Doubt in lcs implementation?

time complexity will be 0(n^2) right?
and bottom-up app is not discussed? and how to print the lcs is also not there ?

O(n*m) where n is length of 1st string and m is length of 2nd string

I am not sue if its present later in the lectures or not please check urself
Otherwise refer to this in case its not present

1. Construct dp[m+1][n+1] using the count LCS dynamic programming solution.
2. The value dp[m][n] contains length of LCS. Create a character array lcs[] of length equal to the length of lcs plus 1 (one extra to store \0).
3. Traverse the 2D array starting from dp[m][n]. Do following for every cell dp[i][j]

• If characters (in X and Y) corresponding to dp[i][j] are same (Or X[i-1] == Y[j-1]), then include this character as part of LCS.
• Else compare values of dp[i-1][j] and dp[i][j-1] and go in direction of greater value.

string lcs(string a,string b)
{
    int la=a.length();
    int lb=b.length();
    int dp[1001][1001] = {0};

    for(int i=0;i<=la;i++)
    {
        dp[i][0]=0;
    }
    for(int i=0;i<=lb;i++)
    {
        dp[0][i]=0;
    }

    // Following steps build dp[m+1][n+1] in bottom up fashion.

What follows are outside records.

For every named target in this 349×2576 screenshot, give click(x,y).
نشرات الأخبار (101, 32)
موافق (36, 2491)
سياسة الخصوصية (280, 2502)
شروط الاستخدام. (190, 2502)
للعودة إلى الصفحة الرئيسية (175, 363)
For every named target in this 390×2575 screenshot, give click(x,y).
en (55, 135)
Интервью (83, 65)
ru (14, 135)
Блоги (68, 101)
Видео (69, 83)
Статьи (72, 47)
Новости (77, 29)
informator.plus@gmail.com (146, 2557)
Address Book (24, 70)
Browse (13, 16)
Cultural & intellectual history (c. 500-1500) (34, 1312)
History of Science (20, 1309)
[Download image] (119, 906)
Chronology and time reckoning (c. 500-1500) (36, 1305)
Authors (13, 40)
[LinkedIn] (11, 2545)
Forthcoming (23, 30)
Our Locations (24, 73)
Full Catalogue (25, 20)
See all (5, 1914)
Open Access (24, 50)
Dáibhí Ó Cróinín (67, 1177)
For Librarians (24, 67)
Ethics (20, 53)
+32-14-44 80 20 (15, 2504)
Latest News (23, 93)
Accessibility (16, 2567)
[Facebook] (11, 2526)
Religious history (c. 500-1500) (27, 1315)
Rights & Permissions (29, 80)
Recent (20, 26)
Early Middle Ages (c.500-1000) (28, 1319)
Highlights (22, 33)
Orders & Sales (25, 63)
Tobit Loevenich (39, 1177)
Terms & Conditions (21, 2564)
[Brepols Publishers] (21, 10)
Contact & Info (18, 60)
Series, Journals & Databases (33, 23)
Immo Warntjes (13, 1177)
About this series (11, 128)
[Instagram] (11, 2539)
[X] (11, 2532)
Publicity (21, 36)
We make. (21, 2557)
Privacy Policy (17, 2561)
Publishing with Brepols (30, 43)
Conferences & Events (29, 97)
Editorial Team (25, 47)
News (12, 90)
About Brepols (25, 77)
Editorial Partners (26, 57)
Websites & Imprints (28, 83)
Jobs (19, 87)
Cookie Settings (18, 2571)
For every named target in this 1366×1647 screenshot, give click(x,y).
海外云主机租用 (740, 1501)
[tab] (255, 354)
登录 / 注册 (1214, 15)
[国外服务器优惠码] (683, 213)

Note 
    // that dp[i][j] contains length of LCS of a[0..i-1] and b[0..j-1]
    for(int i=1;i<=la;i++)
    {
        for(int j=1;j<=lb;j++)
        {
            if(a[i-1]==b[j-1])
            {
                dp[i][j]=dp[i-1][j-1]+1;
            }
            else
            {
                dp[i][j]=max(dp[i-1][j],dp[i][j-1]);
            }
        }
    }
    int i=la,j=lb;
    string ans="";
    // Start from the right-most-bottom-most corner and 
    // one by one store characters in lcs[] 
    while(i>0 && j>0)
    {
        if(a[i-1] == b[j-1])
        {
            // If current character in a and b are same, then 
            // current character is part of LCS 
            ans=a[i-1]+ans;
            i--;
            j--;
        }
        // If not same, then find the larger of two and 
        // go in the direction of larger value
        else if(dp[i-1][j]>dp[i][j-1])
        {
            i--;
        }
        else
        {
            j--;
        }
    }

    return ans;
}

sir why is the 2d vector in the video is send by reference in the lcs function?

Why 2d vector ? because 2 strings and hence 2 states so 2d matrix
Why by reference ? If its not passed by reference then how its beneficial to save the result
the main objective of memoisation is to not calculate again if we already have answers saved corresponding to it

but we are in the same function lcs …then what is the need of sending it by reference ?

We are in same function but difeerent subcalls of lcs
Now any change done in subcall will not be reflected in vector unless its passed by reference

okay !! this is due to recursion right ?

Yeah …